DISCLAIMER: All Marvel characters belong to Marvel. The rest belongs to me.
Not for anti-Gambit/Jubilee folks. You have been warned.
This is basically a fun chapter, nothing much actually happens.

Vengeance

Part 1
By Geraldine Cheong

It was a hot lazy afternoon. The charismatic Cajun, Remy LeBeau, codenamed Gambit lay stretched out on a mat by the pool of the X-mansion. He wore a pair of sunglasses to protect his eyes from the glare of the sun, eyes that were red on black, attributed to mutancy. One advantage of that was, he had night vision.

His fellow X-men, Iceman and Bishop were on either sides of him. Sounds of laughter drifted across the pool to them. Jubilee. The little waif had actually managed to cajole Beast out of his laboratory where he was studying the Legacy Virus and into the pool. They were splashing water at each other. Bishop moved to join them.

The warmth of the sun carressed Remy's bare skin. A slight breeze stirred, a few strands of his hair fell over his face but he made no move to brush them away. He had had a long night with a really hot babe. Sappy? Saire? He couldn't quite remember. Besides, names didn't mean anything to him. He was really tired by the time he got home, which was why he had declined Storm and Rogue's invitation to go shopping. He had no desire to be their porter. Remy was more asleep then awake now. All was so peaceful. Until...

Something cold and hard slithered down his chest. An ice-cube. Remy was instantly awake. He swept the ice-cube off him with a speed that would have shamed Quicksilver, jerked his head up and yelled,"DRAKE!"

Robert Drake aka Iceman was 'reading' the latest edition of 'Playboy' when something cold and hard hit him. An ice-cube. Before he even had time to wonder where it had come from, he heard Gambit yelling his name. Bewildered, yet annoyed, he turned to find out what that obnoxious, over-confident, impudent jerk wanted. Robert Drake never liked Gambit. Never. Storm however was Gambit's best friend and was the one who had recruited him into the Xmen. Life as an Xman was not easy, living for the dream and putting his neck on the line for people who couldn't wait to turn him into ice-cocktail. Just when he thought things couldn't get any worse, the nasty little bogey swamprat showed up. That Cajun sure knew how to get under everybody's skin. Right now, all he wanted to do was to give that swamprat a knuckle-sandwich. His knuckle-sandwich. His thoughts were interrupted by Beast's hearty laughter.

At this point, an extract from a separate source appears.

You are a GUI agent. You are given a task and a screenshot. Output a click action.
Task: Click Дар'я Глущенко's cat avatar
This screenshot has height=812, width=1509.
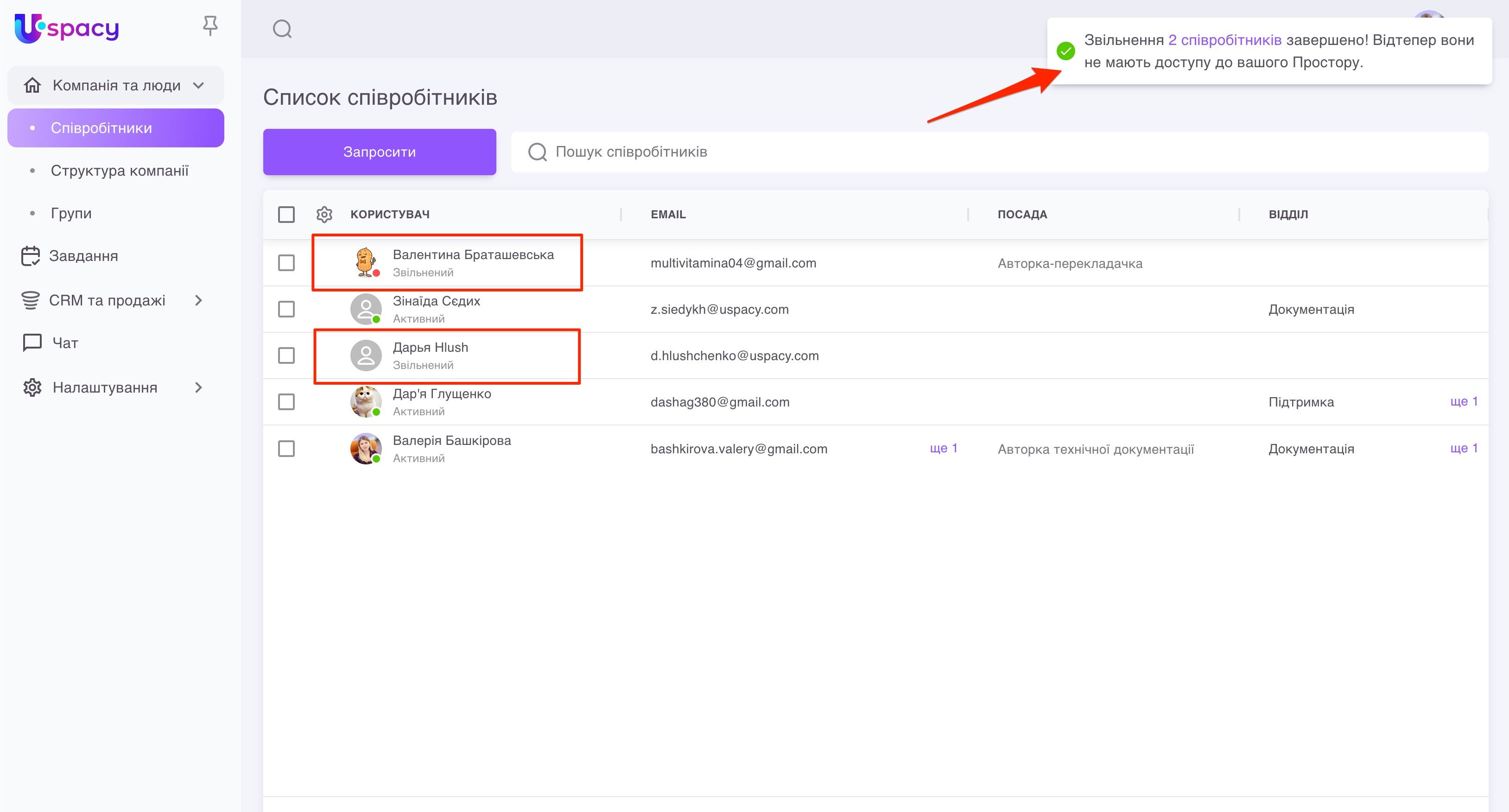366,402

"My friends, I do believe we have young Miss Lee here to thank for this entertaining little episode." Beast chuckled. Bishop smiled. Jubilee was trying hard to keep a poker face but failing miserably. Her blue eyes twinkled with mischief and glee. She was trying to get out of the pool in an attempt to escape the combined wrath of Gambit and Iceman. She knew it was a futile attempt for there was little or no hope of escaping the two full-fledged X-men.

Iceman freezed the water molecules around her and entrapped her in an ice-cage but she busted free with her ability to generate plasma bursts from her palms. There was an explosion and a splash, courtesy of Gambit's mutant ability to transmute potential energy in non-living objects to kinetic energy causing it to explode on impact.

Jubilee surfaced, spluttering. She looked a little green.

"You okay petite?" asked Gambit worriedly as he helped her out of the pool.

"Sure, sure, I'm fine...cough cough...Just swallowed some water...hack... cough...is all...where do you keep your cards? In your swimming trunks?" Gambit just smiled. Bobby just hated that smile of his.

Jubilee suddenly yelled," Last one to the shower will have to wear a skirt and do the dishes!" She shoved Gambit back into the pool and raced off with Hank and Bobby hot at her heels. Bishop remained to help Gambit out of the pool.

"T'anks mon ami," Gambit paused, studied Bishop and continued," I don' t'ink any of de chere's skirts will fit you." Bishop gestured to their downed opponent who had slipped on an ice-cube and was rubbing his butt.

"Come on! We might not 'ave to wear skirts as yet!"